Gefühlt in der selben Enge ersehnen wir uns – wie im Gefängnis – nach Lockerung. Foto: Konstantin Eulenburg | 4ximgefaengnis.de

Jemand von den Inhaftierten hat vor einigen Tagen gesagt, dass man den Menschen jetzt nur noch das Internet, Smartphone und Playstation wegnehmen müsse, damit diese halbwegs nachfühlen können, was Gefangensein überhaupt bedeute. Gewiss: bei aller Schuld, für die jemand zu (Un-)Recht in Haft ist, hat diese Person hier den tiefen Wunsch nach Verständnis, ja vielleicht sogar Empathie für ihre Situation geäußert. Jetzt sitzt ihr mal im gleichen Boot wie ich, jetzt begegnen sich unweigerlich unsere Lebenswelten, jetzt könnt ihr mal ahnen, wie es mir im Knast gehen könnte.

Und unsere Gesellschaft?
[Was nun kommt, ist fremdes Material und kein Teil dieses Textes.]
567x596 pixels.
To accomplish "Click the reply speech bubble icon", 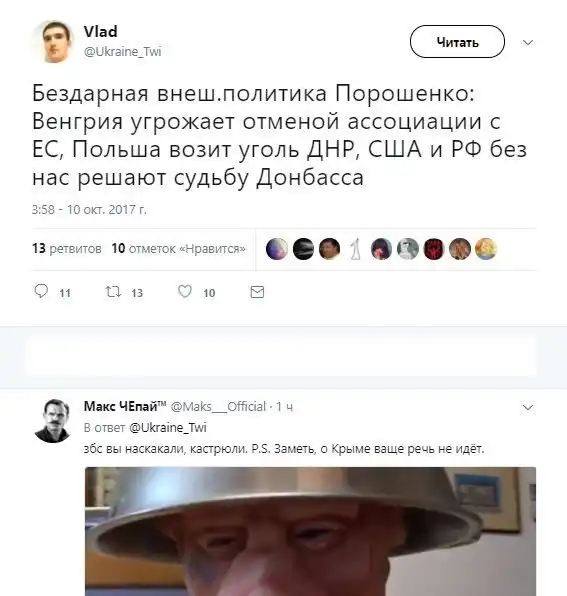I will coord(41,291).
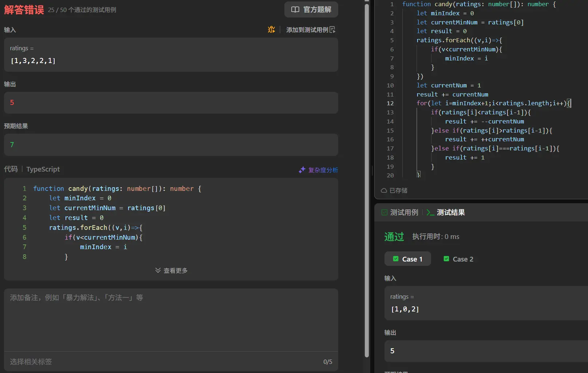This screenshot has height=373, width=588.
Task: Click the double chevron beside 查看更多
Action: (x=158, y=270)
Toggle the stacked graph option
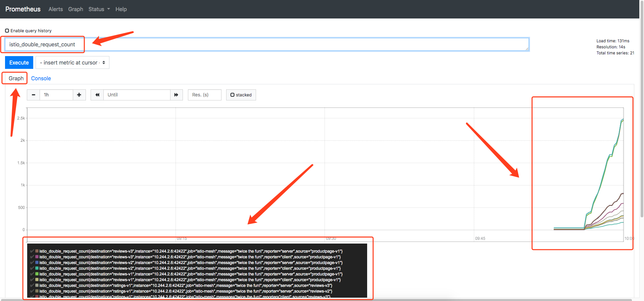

Mir hat der Shutdown in den letzten Wochen eines gezeigt: auch wenn unsere Lebensbereiche höchst unterschiedlich sind und manchmal gar keine Berührungspunkte haben, sitzen alle doch im gleichen Boot. Empathie, gegenseitige Rücksichtnahme und Verständnis füreinander – darauf kommt es jetzt an. Darauf sollte es eigentlich immer in unserer Gesellschaft ankommen. Wenn Wirtschaft, Sport, Kirchen, Gastronomie etc. jetzt nur auf sich schauen, dann ist bestimmt nicht an alle gedacht, im Gegenteil: unsere Gesellschaft beginnt aus dem Ruder zu laufen.

Bei allen Diskussionen über die weitere (Wieder-)Öffnung unserer Gesellschaft: es braucht Maßnahmen, die niemanden über Bord werfen und seinem Überlebenskampf überlassen, sondern alle Lebenswelten mit ihren je eigenen Nöten im Blick haben. Bei aller Lust auf Freiheit und Selbstbestimmung muss gelten: für andere mitrudern, ohne das Ruder zu übernehmen. In solch einem Land will ich leben!